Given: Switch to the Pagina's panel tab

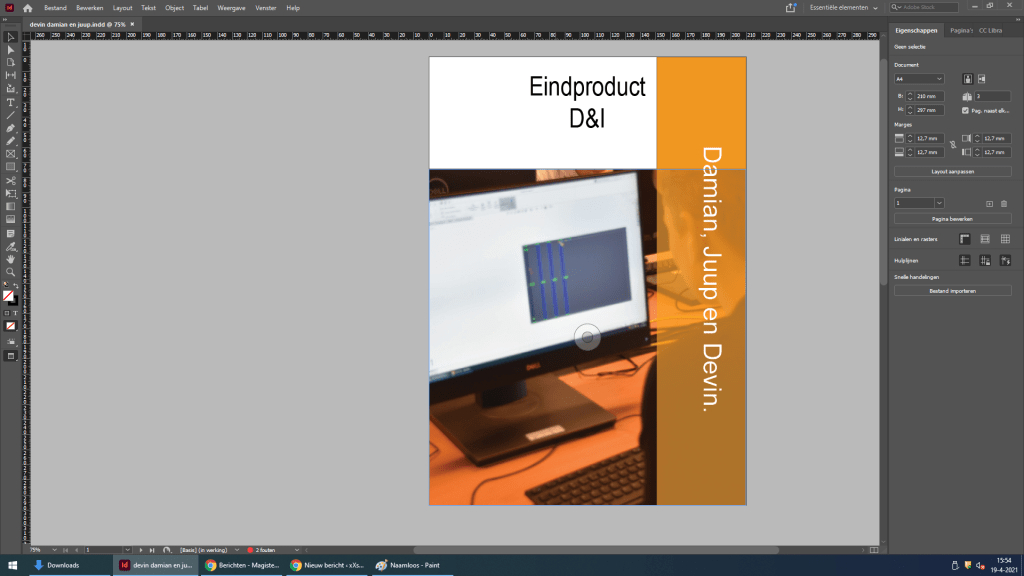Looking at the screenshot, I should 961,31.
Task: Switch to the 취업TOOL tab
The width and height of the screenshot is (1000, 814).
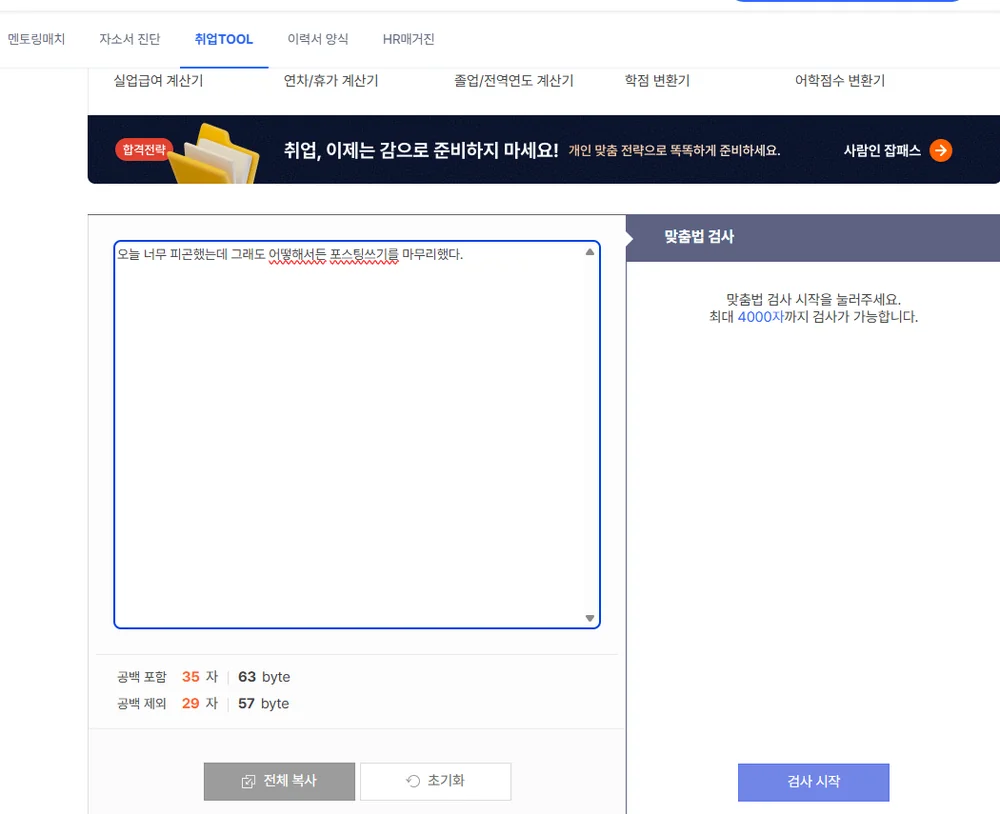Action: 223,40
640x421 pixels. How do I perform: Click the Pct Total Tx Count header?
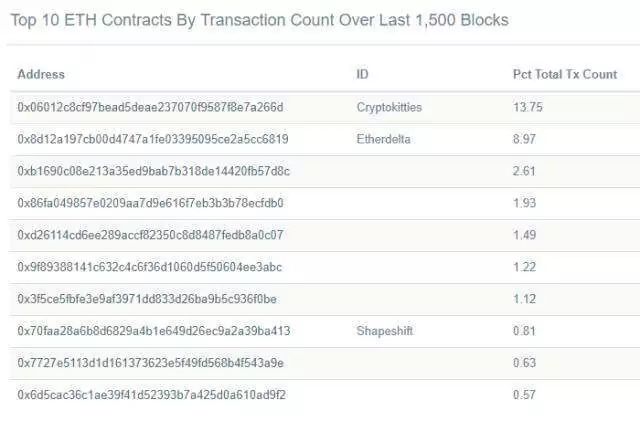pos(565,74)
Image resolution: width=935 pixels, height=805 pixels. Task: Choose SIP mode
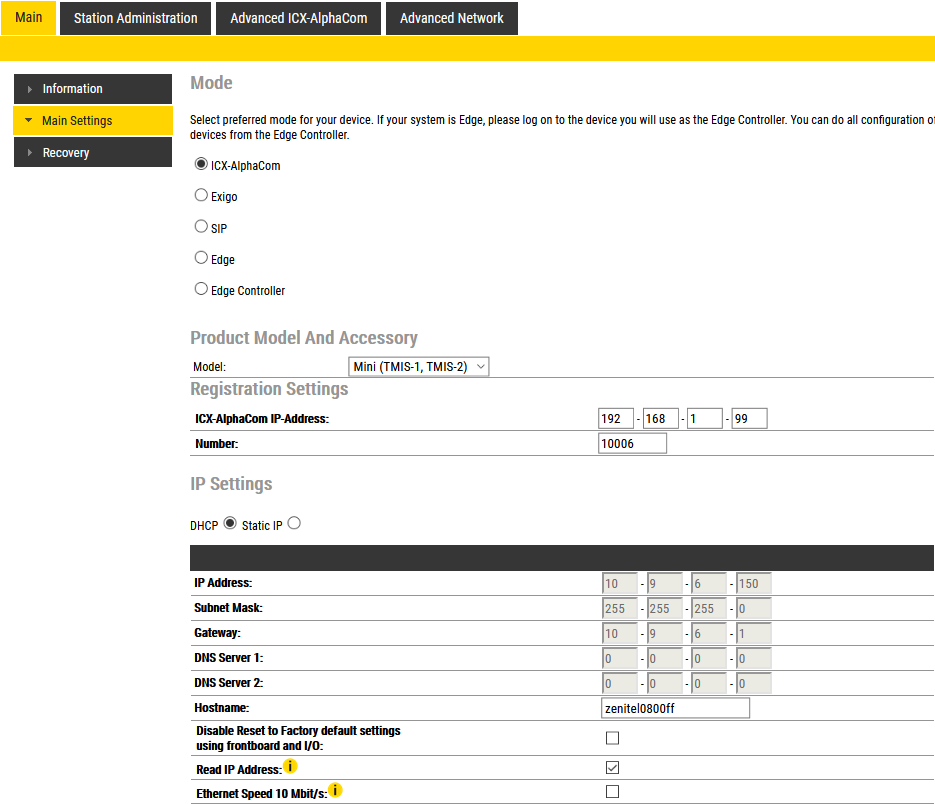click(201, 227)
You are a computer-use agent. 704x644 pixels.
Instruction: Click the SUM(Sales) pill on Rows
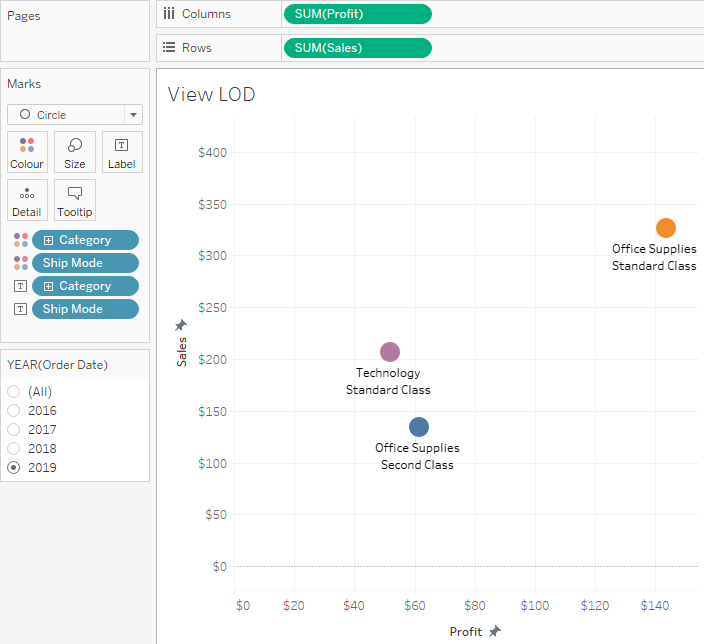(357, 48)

....

■ WHAT IS REQUIRED ■
The pictures stay out; repeat exactly the lines from the one with "Image resolution: width=935" to the end of the entries above, and nothing else.

■ RESULT BELOW ■
Image resolution: width=935 pixels, height=805 pixels. Task: Choose SIP mode
click(201, 227)
You are a computer-use agent. 704x644 pixels.
Instruction: Click the SUM(Sales) pill on Rows
(357, 48)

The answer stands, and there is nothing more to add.